§ Saved data entries
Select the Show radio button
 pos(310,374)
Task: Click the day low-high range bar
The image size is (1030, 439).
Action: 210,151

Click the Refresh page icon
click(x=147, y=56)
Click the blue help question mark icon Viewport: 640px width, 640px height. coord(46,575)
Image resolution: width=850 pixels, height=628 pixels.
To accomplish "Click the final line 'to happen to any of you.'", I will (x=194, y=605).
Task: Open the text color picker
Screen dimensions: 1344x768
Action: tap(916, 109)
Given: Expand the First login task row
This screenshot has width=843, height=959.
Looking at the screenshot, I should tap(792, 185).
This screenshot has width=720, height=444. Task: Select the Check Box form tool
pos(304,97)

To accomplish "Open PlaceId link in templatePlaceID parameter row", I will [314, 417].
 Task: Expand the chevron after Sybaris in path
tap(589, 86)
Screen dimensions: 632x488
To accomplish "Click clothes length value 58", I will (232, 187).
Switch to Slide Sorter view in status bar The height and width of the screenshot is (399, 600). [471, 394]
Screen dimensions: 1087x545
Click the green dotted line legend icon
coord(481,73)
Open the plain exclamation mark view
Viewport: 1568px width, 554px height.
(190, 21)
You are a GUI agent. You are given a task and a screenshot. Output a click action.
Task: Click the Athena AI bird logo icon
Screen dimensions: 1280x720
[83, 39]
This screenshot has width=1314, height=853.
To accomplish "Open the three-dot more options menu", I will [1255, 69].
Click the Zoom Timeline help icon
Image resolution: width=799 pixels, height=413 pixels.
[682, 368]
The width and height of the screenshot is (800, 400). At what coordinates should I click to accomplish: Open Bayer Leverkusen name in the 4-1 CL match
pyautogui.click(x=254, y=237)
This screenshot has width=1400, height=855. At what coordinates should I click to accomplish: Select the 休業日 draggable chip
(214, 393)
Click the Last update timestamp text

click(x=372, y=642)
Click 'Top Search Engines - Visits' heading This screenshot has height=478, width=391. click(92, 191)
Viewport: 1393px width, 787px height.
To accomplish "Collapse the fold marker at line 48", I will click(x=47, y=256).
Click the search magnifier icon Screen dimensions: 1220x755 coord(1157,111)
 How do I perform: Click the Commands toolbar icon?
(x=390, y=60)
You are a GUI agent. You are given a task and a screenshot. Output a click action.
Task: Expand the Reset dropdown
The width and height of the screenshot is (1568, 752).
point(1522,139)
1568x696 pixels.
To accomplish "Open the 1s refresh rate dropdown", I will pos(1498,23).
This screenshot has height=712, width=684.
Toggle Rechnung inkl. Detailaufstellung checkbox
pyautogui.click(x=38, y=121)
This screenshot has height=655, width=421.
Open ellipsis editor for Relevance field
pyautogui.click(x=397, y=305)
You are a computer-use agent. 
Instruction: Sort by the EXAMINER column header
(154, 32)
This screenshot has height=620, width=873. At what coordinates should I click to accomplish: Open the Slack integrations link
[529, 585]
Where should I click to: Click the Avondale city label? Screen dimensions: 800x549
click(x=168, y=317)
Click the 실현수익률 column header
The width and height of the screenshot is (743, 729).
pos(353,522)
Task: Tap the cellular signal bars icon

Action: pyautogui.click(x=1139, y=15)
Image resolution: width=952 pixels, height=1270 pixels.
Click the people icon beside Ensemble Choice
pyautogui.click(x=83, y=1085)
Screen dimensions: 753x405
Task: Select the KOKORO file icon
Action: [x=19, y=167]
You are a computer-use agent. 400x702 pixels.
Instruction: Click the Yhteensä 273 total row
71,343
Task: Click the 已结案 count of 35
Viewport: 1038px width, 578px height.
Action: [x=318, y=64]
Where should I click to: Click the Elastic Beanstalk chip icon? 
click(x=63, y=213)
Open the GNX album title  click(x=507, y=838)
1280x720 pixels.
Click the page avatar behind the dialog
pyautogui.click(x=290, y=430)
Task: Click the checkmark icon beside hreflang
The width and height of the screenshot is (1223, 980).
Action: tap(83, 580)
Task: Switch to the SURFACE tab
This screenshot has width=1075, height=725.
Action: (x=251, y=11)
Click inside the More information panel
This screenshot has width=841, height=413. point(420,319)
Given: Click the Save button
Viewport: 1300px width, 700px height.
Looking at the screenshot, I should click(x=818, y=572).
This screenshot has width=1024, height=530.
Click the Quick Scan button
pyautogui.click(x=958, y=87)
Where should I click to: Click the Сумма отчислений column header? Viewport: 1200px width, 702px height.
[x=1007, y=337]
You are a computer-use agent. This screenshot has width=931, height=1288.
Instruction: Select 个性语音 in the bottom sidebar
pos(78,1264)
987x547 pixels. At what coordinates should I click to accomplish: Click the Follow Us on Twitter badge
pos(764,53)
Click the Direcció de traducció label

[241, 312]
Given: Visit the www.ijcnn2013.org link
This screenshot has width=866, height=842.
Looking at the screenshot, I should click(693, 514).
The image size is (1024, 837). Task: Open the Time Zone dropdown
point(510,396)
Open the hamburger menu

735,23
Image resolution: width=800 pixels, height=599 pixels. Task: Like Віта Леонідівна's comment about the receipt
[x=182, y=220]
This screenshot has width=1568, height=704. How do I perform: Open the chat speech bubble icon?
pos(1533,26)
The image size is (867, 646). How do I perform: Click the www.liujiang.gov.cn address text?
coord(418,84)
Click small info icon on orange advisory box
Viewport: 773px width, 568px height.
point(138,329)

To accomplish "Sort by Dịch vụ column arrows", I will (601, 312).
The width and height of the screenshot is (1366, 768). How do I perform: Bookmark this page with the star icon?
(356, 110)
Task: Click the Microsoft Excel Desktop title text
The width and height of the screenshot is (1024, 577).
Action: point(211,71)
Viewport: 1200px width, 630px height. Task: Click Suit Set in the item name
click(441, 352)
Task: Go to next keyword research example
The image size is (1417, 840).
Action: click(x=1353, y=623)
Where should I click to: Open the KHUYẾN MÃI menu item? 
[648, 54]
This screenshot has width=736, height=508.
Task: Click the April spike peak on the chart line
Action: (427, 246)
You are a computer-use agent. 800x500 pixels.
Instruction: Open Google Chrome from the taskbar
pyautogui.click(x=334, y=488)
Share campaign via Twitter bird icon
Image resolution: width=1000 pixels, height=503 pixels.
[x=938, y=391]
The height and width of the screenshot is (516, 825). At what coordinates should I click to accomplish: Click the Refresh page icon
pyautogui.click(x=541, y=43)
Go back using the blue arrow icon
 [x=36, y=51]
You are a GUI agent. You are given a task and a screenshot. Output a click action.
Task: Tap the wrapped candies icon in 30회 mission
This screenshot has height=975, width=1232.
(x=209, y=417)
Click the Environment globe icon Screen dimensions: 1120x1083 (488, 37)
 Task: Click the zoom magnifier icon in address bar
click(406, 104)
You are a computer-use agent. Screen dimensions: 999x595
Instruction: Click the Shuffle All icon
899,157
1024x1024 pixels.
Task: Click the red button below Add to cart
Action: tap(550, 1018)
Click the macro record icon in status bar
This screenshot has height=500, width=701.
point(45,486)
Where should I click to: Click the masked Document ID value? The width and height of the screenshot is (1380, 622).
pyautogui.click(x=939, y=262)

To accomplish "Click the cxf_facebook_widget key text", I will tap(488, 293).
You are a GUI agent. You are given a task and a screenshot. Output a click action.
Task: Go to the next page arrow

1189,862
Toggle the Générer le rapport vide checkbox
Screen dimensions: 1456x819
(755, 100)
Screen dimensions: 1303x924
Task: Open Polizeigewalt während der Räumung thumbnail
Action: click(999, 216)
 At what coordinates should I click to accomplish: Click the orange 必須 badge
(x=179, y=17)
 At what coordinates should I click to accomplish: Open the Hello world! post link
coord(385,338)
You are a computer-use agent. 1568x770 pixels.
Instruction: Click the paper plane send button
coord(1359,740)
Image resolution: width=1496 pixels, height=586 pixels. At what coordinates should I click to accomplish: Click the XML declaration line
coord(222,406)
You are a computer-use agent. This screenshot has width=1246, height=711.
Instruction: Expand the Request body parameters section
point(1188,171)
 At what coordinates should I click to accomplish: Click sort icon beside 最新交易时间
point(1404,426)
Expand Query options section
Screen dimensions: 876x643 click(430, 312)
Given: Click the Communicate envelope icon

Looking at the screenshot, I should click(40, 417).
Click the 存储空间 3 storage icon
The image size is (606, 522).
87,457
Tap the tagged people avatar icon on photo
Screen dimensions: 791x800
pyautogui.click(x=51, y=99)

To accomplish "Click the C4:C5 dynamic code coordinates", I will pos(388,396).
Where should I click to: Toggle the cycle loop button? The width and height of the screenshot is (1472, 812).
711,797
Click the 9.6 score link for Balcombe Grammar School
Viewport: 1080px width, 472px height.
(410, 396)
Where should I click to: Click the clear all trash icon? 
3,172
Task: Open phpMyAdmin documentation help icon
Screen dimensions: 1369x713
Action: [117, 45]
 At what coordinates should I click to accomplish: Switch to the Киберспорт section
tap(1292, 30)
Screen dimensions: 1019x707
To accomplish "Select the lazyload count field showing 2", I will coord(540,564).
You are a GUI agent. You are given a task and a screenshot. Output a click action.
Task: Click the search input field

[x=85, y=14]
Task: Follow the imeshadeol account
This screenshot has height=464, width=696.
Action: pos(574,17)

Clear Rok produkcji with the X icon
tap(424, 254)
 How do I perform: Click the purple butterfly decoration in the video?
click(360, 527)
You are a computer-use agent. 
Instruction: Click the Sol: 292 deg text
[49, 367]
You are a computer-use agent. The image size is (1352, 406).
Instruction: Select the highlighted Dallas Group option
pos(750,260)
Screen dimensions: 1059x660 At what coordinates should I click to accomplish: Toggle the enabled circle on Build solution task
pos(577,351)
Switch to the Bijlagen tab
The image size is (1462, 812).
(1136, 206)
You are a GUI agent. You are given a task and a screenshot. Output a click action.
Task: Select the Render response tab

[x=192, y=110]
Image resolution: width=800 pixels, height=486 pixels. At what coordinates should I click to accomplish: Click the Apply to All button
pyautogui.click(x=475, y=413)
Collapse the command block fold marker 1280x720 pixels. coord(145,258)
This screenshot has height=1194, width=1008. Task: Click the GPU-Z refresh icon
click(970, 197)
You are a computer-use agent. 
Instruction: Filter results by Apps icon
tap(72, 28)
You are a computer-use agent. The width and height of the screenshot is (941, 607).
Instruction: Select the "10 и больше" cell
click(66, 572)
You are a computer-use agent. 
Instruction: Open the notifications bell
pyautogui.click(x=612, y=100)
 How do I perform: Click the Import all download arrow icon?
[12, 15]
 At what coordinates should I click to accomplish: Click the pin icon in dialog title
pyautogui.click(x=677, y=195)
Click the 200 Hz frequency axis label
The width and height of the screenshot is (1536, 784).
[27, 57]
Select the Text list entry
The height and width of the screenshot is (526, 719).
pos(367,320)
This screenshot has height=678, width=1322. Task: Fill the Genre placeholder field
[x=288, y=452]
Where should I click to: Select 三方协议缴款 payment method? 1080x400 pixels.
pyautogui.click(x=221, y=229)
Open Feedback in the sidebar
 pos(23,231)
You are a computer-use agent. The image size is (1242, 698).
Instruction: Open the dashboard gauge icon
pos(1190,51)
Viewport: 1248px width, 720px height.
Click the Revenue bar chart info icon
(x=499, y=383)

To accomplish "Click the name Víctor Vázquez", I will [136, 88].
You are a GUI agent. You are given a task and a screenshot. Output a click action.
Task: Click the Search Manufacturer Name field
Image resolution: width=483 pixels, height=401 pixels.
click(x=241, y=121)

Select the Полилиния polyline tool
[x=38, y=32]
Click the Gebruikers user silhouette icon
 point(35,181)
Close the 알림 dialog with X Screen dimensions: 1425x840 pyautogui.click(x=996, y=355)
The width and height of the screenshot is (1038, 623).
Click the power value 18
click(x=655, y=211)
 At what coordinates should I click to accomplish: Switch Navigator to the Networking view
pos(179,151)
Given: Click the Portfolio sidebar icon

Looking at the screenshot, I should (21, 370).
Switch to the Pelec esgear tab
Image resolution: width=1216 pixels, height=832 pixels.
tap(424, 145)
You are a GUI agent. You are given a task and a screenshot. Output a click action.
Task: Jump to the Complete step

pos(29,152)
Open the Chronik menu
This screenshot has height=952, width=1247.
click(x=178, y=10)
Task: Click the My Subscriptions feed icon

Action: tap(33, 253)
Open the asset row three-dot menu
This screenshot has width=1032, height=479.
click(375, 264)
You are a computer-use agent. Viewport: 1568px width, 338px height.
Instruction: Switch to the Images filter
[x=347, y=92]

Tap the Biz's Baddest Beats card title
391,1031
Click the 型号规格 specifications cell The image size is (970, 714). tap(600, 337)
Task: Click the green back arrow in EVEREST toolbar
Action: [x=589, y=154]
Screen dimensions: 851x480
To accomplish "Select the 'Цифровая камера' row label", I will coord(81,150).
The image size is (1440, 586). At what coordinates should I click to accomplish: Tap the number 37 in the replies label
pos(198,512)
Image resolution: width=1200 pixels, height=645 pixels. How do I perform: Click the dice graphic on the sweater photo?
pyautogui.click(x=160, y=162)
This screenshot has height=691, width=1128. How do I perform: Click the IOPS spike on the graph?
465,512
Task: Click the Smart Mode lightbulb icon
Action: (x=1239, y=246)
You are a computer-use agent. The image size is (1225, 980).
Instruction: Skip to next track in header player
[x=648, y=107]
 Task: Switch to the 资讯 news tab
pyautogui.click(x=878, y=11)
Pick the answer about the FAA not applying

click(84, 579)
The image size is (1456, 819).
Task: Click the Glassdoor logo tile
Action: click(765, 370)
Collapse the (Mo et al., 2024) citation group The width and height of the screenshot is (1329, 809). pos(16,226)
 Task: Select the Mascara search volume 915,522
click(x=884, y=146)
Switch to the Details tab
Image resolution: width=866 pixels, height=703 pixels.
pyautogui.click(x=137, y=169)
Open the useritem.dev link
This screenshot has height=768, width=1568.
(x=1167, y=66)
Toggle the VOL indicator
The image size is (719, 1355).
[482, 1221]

§ Exercise description
Looking back over the data above, restate word for word the lines that begin at the line with "Task: Open the text color picker" and end at the line with "Screen dimensions: 632x488", inclusive.

§ Result
Task: Open the text color picker
Screen dimensions: 1344x768
Action: tap(916, 109)
Given: Expand the First login task row
This screenshot has width=843, height=959.
Looking at the screenshot, I should tap(792, 185).
This screenshot has width=720, height=444. Task: Select the Check Box form tool
pos(304,97)

To accomplish "Open PlaceId link in templatePlaceID parameter row", I will [314, 417].
 Task: Expand the chevron after Sybaris in path
tap(589, 86)
Screen dimensions: 632x488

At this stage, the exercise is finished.